[Collected data entries]

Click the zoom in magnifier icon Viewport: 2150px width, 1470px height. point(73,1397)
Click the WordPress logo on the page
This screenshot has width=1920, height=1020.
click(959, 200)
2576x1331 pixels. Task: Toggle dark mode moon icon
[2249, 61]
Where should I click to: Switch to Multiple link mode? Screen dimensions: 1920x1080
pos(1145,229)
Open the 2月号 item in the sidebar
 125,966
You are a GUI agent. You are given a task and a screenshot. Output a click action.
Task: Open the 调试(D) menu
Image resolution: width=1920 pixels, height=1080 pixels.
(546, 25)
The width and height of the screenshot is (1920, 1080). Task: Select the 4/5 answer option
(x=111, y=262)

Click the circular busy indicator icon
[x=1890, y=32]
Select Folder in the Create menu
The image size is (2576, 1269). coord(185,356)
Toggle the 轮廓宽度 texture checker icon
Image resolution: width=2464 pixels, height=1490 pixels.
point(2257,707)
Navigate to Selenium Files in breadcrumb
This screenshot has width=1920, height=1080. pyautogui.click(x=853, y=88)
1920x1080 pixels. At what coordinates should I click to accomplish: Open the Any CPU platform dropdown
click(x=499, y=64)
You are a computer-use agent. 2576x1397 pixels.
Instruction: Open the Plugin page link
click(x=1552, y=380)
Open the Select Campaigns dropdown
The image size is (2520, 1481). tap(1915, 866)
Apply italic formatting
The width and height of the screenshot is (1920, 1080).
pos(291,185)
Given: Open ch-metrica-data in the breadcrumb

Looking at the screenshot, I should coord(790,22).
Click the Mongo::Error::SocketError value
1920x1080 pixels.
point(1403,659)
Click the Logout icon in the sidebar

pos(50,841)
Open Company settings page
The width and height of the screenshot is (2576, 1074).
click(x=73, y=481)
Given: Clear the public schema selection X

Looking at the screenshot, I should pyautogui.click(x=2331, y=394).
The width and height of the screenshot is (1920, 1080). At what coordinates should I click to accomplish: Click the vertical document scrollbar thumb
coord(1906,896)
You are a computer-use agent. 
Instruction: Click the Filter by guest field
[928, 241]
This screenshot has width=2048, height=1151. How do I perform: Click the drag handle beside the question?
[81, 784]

**Task directions:** Output only the lines running from the line with "The width and height of the screenshot is (1920, 1080). At" through the final line of the data, inclusive.

**Answer to this exercise:**
The width and height of the screenshot is (1920, 1080). At what coordinates should I click to accomplish: Click the vertical document scrollbar thumb
coord(1906,896)
You are a computer-use agent. 
Instruction: Click the Filter by guest field
[928, 241]
This screenshot has width=2048, height=1151. How do I perform: Click the drag handle beside the question?
[81, 784]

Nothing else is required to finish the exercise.